CHENNAI: She stepped into the boxing ring to train when she was 12 years old; within a week or two, she was fighting seasoned boxers who were twice her age. Meet Thualsi Helen, fondly known as Lady Mohammed Ali for her footwork and body movement that’s similar to the legend’s. Having won several tournaments by knockouts in the Women’s Boxing category Thulasi is all set to get back into professional boxing after a four-year break.
“Being a woman, sustaining in boxing amid so many problems is a struggle. But, I don’t want to look back; only look forward to pro boxing,” she says.
By the time she was 24, Thulasi was known as one of the best boxers in the country. “That was the beginning of my career. My sister began boxing first. Watching her, I developed an interest and started punching my way through,” says the 30-year-old.

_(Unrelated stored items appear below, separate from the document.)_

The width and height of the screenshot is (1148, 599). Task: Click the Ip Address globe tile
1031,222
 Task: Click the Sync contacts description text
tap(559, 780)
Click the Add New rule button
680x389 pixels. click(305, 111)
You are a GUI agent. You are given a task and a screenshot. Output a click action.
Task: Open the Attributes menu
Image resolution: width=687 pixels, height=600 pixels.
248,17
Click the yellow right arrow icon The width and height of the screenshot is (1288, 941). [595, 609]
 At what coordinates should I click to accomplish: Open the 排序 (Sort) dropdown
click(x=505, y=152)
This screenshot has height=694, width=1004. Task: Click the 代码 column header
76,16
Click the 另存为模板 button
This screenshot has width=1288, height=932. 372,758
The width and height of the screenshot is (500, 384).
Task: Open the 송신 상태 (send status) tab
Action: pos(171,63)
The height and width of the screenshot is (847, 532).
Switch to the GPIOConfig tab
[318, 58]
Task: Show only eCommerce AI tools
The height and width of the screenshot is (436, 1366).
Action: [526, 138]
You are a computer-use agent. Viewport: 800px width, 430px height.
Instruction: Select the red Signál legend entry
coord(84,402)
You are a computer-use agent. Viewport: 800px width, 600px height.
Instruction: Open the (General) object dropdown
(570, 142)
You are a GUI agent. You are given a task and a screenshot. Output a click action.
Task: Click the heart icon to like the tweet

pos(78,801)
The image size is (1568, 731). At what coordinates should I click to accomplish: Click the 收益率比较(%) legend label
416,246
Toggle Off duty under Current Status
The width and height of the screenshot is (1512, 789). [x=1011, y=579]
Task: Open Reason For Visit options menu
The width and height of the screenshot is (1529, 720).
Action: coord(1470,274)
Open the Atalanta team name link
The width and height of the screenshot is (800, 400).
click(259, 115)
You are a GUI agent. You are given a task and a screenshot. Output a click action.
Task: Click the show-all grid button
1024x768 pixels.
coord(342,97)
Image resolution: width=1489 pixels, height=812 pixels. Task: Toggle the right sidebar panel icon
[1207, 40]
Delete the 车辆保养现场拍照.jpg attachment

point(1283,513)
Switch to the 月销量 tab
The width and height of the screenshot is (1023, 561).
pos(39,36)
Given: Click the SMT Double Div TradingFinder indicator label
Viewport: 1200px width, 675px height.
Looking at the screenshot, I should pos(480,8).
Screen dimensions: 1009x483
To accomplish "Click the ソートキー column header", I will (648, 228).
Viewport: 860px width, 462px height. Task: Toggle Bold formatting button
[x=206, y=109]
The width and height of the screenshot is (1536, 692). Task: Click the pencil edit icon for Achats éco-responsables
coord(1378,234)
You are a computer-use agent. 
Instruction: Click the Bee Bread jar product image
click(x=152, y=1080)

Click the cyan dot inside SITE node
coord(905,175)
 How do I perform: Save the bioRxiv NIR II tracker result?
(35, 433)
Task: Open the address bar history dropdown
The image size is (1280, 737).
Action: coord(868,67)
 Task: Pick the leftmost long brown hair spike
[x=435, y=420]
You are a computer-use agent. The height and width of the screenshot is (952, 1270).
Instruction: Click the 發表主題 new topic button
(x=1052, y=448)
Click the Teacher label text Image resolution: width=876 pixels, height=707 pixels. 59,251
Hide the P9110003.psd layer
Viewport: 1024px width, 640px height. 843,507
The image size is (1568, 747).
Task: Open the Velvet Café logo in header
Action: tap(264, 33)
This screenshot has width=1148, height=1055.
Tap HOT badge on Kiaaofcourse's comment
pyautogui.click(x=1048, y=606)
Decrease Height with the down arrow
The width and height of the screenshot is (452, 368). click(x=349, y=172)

Born in a Dalit family, discrimination was a way of life for Thulasi. After her first few matches, she left home due to family disputes and started living with her grandmother and friends. From delivering pizzas to driving an auto, this pugilist has done it all to survive. “I have always had the ambition to never give up. I want to go back to being on top of the rankings,” she shares.
Winning her first gold in 2000 at the Indian International Boxing Championship, New Delhi, was the turning point of her career. At 14, she was selected by the Sports Authority of India for training in Kollam (Kerala) for a year. “We didn’t know that our train tickets were free and that we would get paid for the matches I play. Not a single penny came by. Only after arriving in Kerala and talking to other state players did I know that we were being cheated,” she recollects.
Fighting her way to the top and defeating Olympian Mary Kom in 2008, Thulasi has won over 30 medals in 16 years.
Does her life sound familiar to you? It should, as Thulasi says the film Irudhi Suttru is her real-life story. “When I saw the movie with my friends, we couldn’t believe that the plot including the small scenes, was based on our lives (Thulasi and her sister). I don’t blame anyone for not crediting us. I only want to appreciate and thank the director for portraying reality.”
Her marriage was short-lived and after a temporary halt in boxing in 2011, she bounced back in 2014 through the documentary, Light Fly, Fly High by Norwegian filmmakers Beathe Hofseth and Susann Ostigard, which was again based on her life story. The documentary won seven international film fest awards.
Firmly holding on to her gloves, Thulasi wants to create a benchmark in women’s boxing and is looking for support. She works at Toneez fitness center and says that her employer, Sriram Vasantharajan, is helping her achieve her dream. “He is backing me and looking for sponsors as well. Though I don’t play for money, right now money is my need,” she says.
Thulasi trains thrice a day and teaches boxing in Nanganallur.